ARTICLE:
We are living in a time of crisis: the climate is warming to dangerous levels and, not unrelatedly, ecosystems all over the world are collapsing. Many countries have declared a state of climate emergency. This may seem hopeless at first, but acting collectively there are things we can do. It could be said that the actions of an individual make no difference to the big picture or that guitar makers use far less wood than, say, the furniture industry but it is also true to say that many of the world’s problems stem from the combined effects of billions of individual acts and therefore we all have to accept responsibility for our part which can be negative but also positive, and the guitar world has a high profile so there is often a disproportionate focus on what we are doing: both makers and players.
Out of this way of thinking arose the Reclaimed Wood Challenge. Exhibitors at The Holy Grail Guitar Show had been invited to build one or more guitars using entirely reclaimed wood.

EXERCISES:
a) In the passage on reclaimed wood, what were exhibitors at The Holy Grail Guitar Show invited to do?
b) Return the passage on reclaimed wood word for word, starting with "We are living" and going on through "makers and players.".
The lines that follow are separate material with no connection to the passage on reclaimed wood.

STORED DATA:
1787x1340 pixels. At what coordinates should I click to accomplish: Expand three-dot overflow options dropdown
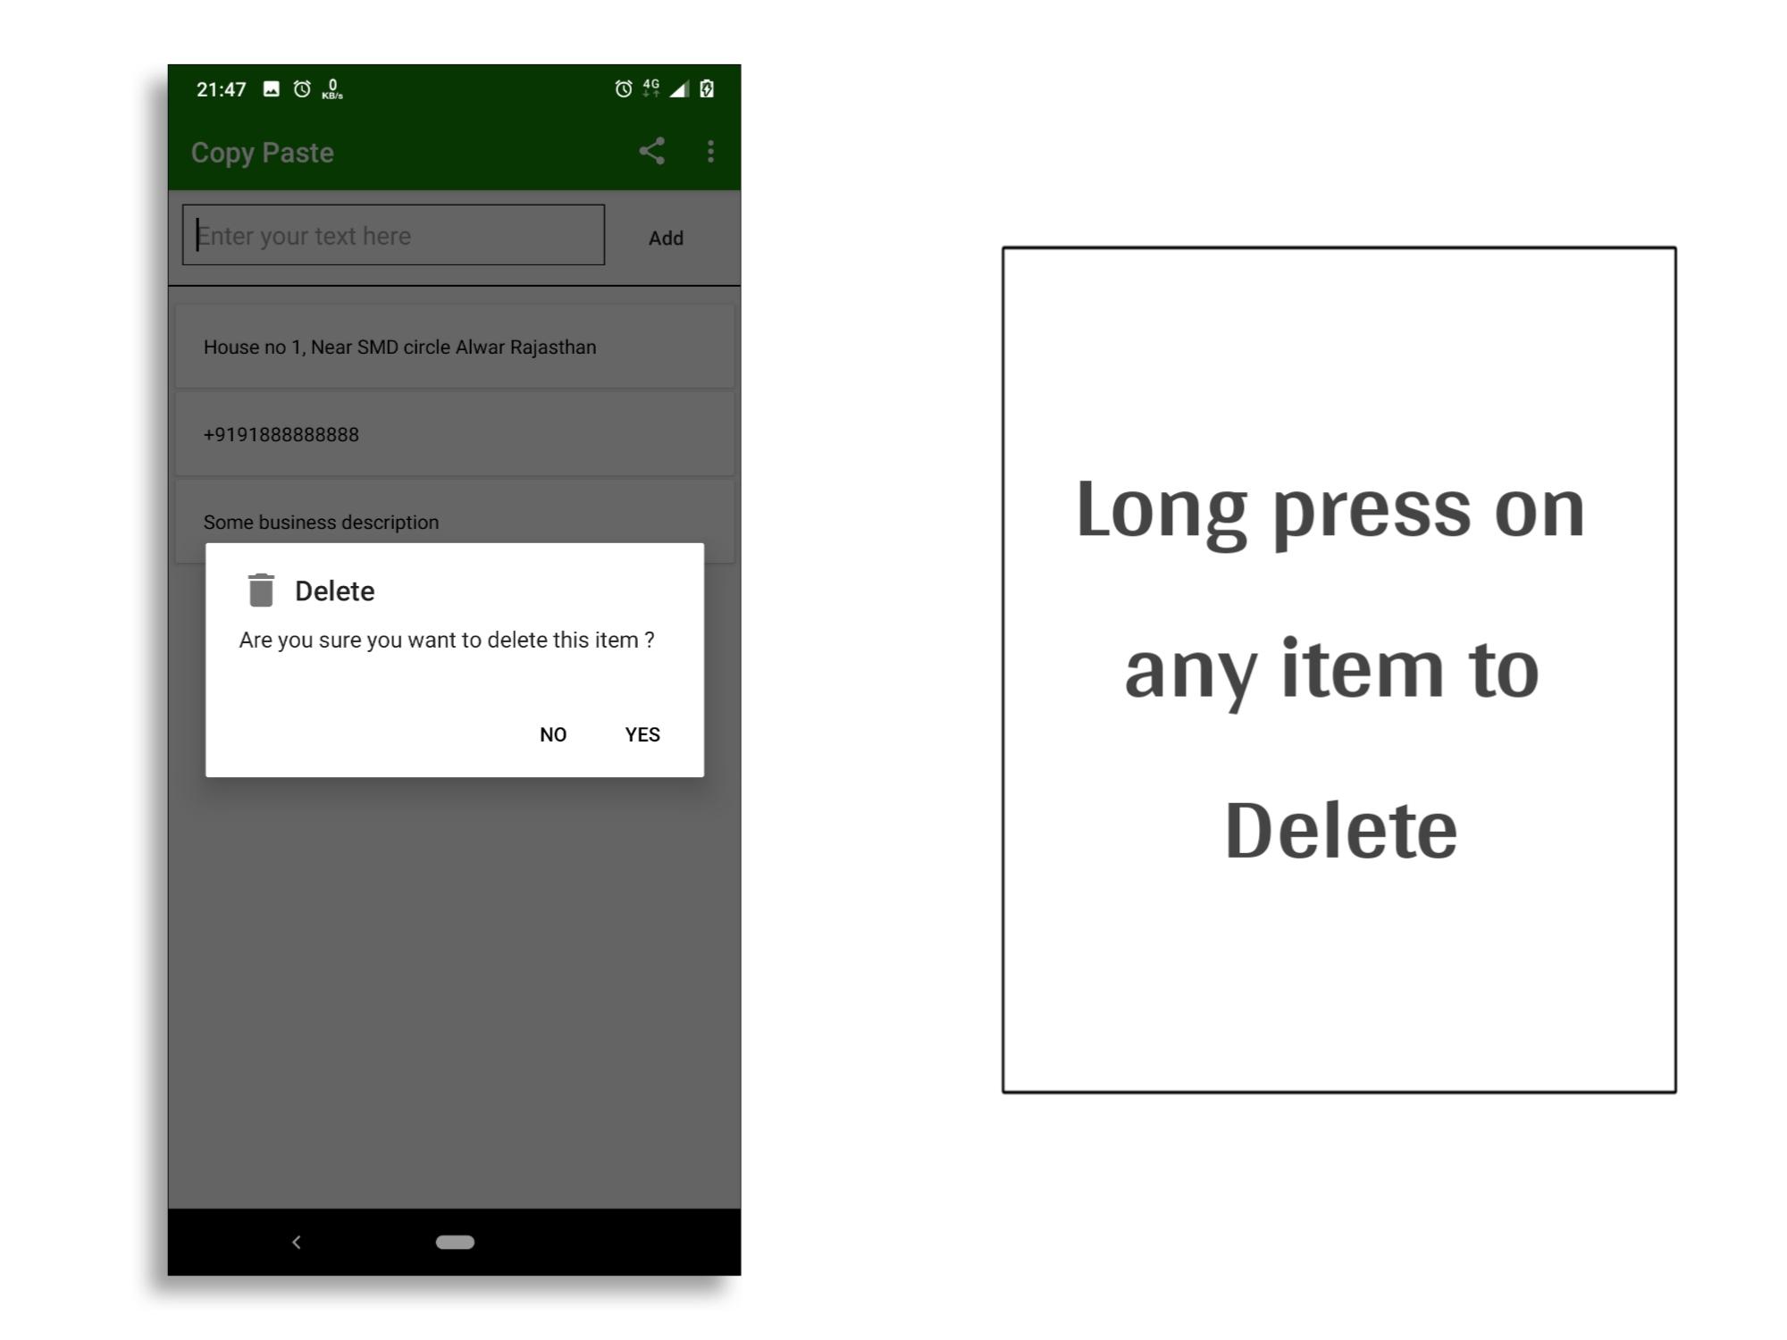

ANSWERS IN ORDER:
a) Build one or more guitars using entirely reclaimed wood.

b)
We are living in a time of crisis: the climate is warming to dangerous levels and, not unrelatedly, ecosystems all over the world are collapsing. Many countries have declared a state of climate emergency. This may seem hopeless at first, but acting collectively there are things we can do. It could be said that the actions of an individual make no difference to the big picture or that guitar makers use far less wood than, say, the furniture industry but it is also true to say that many of the world’s problems stem from the combined effects of billions of individual acts and therefore we all have to accept responsibility for our part which can be negative but also positive, and the guitar world has a high profile so there is often a disproportionate focus on what we are doing: both makers and players.